Cependant la forêt allait s’éclaircissant.

Les arbres s’éloignaient, s’écartaient les uns des autres. L’ombre se faisait moins épaisse, et dans le lointain on pouvait apercevoir des échappées de la campagne.

Après avoir jeté autour de lui un regard soupçonneux, arrivé à une clairière où tout espion se fût difficilement dissimulé à son œil perçant, le montero toucha légèrement le bras du capitaine.

Celui-ci se retourna vers lui.

Le montero lui tendit alors un billet, scellé d’un large cachet armorié ; mais avant de le lui remettre entre les mains :

— De la part de qui vous savez, caballero, fit-il à voix basse.

— Donnez.

— De la part de qui ?

Noël vit que le montero ne lui remettrait le pli cacheté qu’en échange d’un nom.

Il répondit indifféremment :

— De Mme la comtesse de Casa-Real.

— Bien. Prenez.

Noël prit la lettre et se mit en action de la décacheter.

L’autre l’arrêta :

— Vous lirez cela quand vous serez seul ; puis vous le brûlerez.

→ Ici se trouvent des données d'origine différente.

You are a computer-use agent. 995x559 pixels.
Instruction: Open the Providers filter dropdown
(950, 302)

Le capitaine Noël serra le papier, puis se tournant vers le montero :

— Votre nom, señor ? lui demanda-t-il.

— Juan Romero, Seigneurie.

— Vous êtes dévoué à la comtesse de Casa-Real ?

— Corps et âme.

— Dites-lui que je ferai ce qu’elle désire.

Le montero s’inclina jusque sur le cou de sa monture.

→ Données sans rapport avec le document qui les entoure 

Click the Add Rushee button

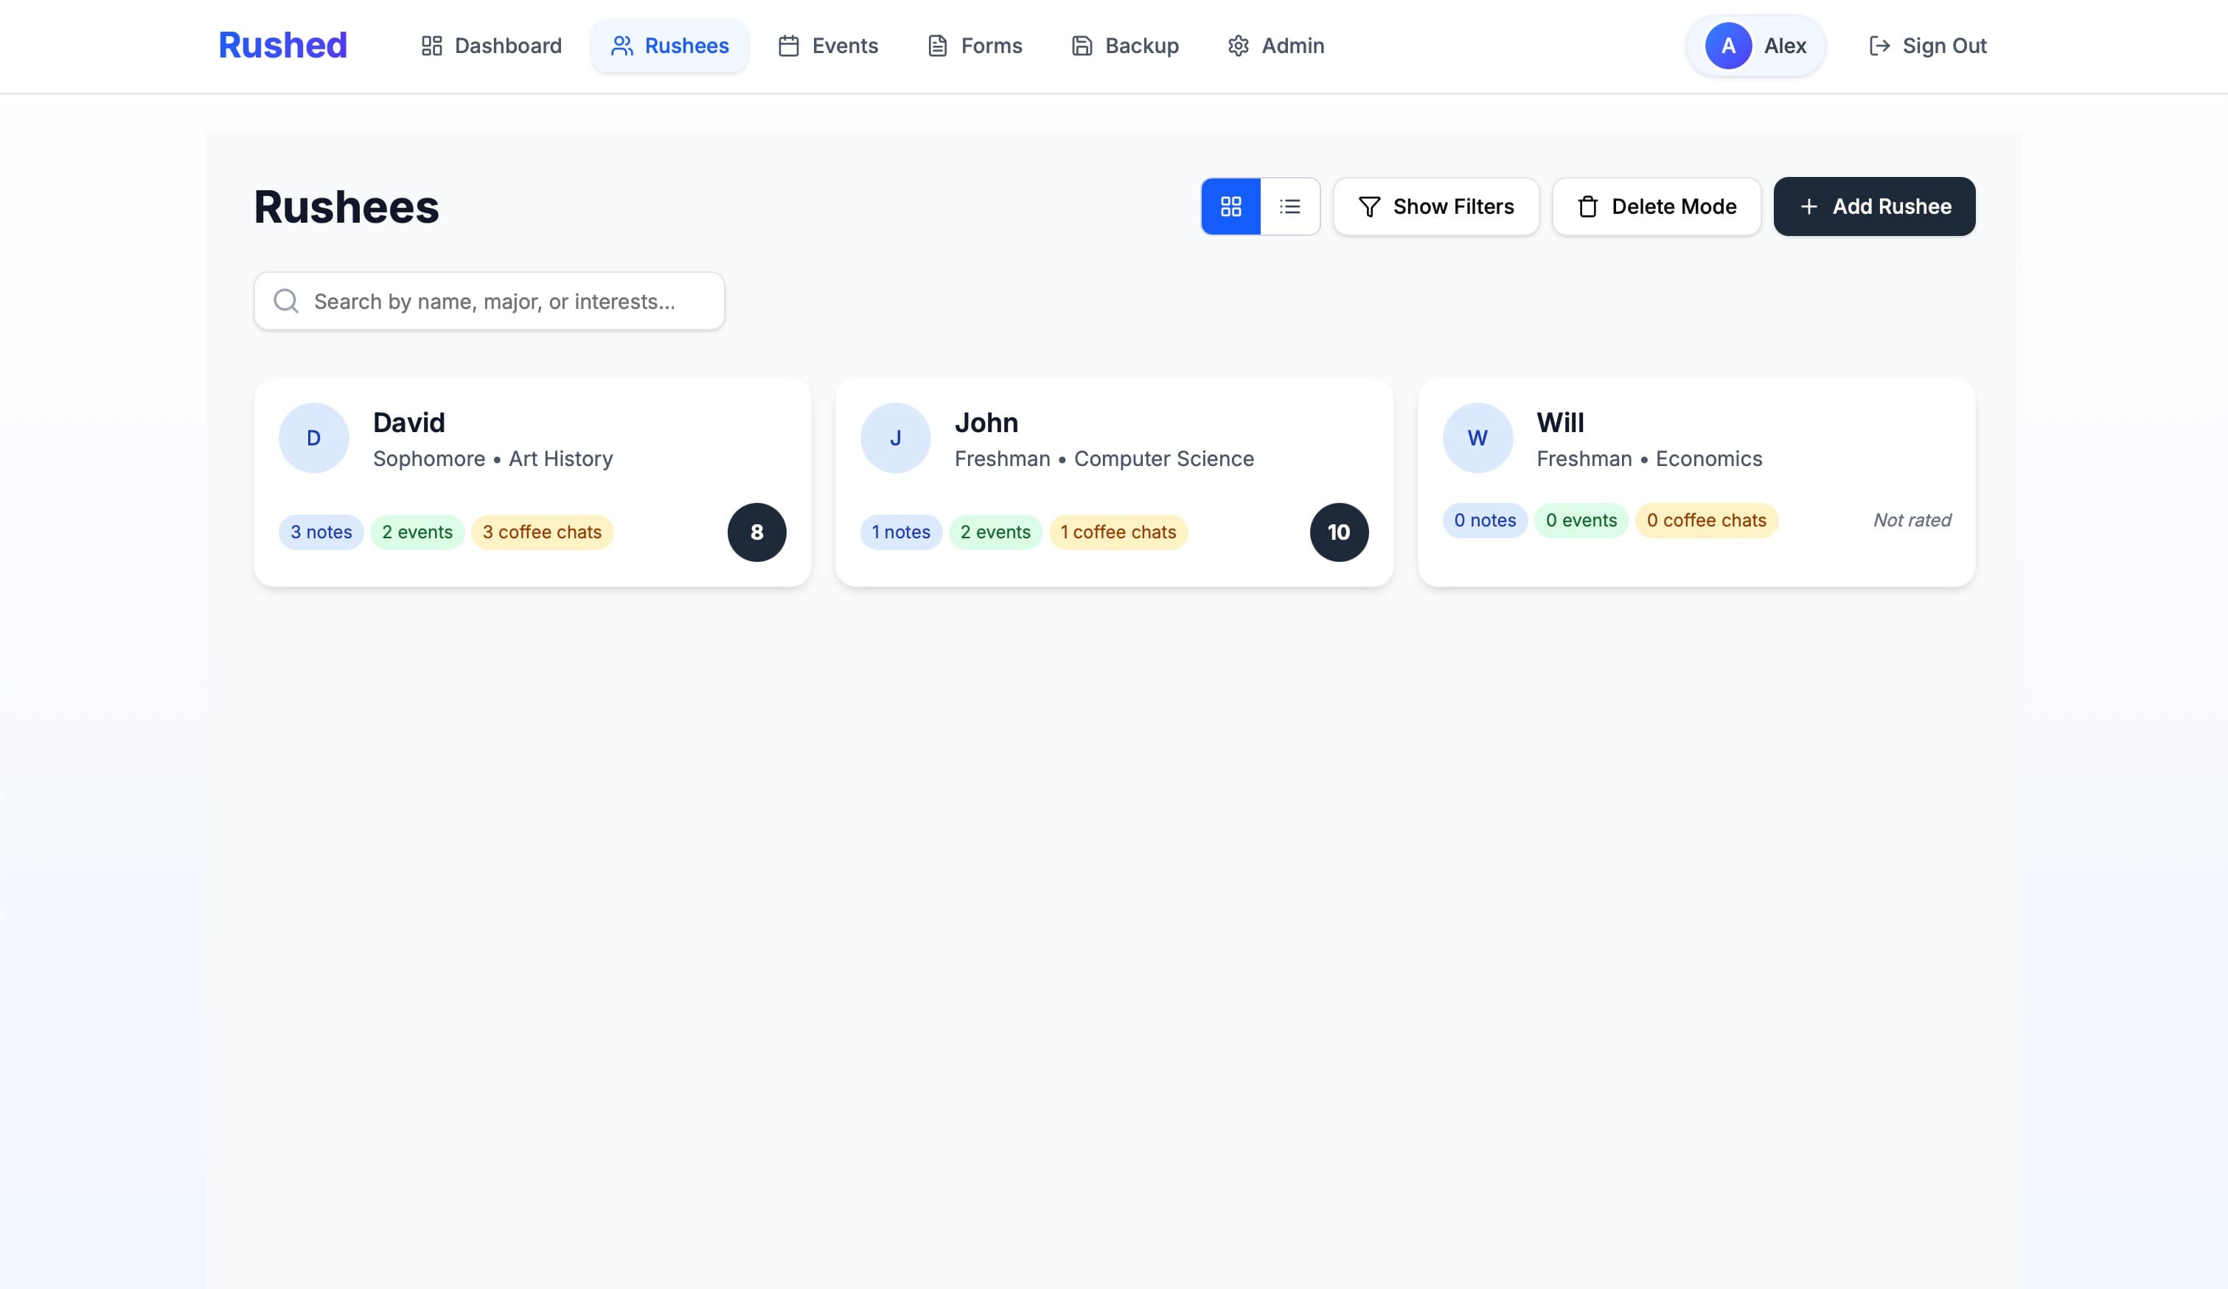coord(1873,206)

Ils étaient parvenus à la lisière de la forêt.

Une vingtaine de cavaliers les attendaient.

Ces cavaliers laissèrent passer le capitaine et son guide ; ils se rangèrent respectueusement en arrière et s’apprêtèrent à les suivre.

On continua à s’avancer vers l’hacienda de Casa-Real, qui dessinait sa majestueuse silhouette au sommet d’une colline bornant l’horizon de ce côté.

L’hacienda, ou le château de Casa-Real, construit dans les premiers temps de l’occupation espagnole, est certes un des plus magnifiques échantillons du style de la Renaissance en Amérique.

On ne peut lui comparer, et encore désavantageusement, que le palais du comte de La Fernandina et celui du gouverneur de la Havane.

L’aspect en est imposant et grandiose.

C’est bien véritablement le type de ces manoirs féodaux que les nobles aventuriers de ce temps-là se construisaient.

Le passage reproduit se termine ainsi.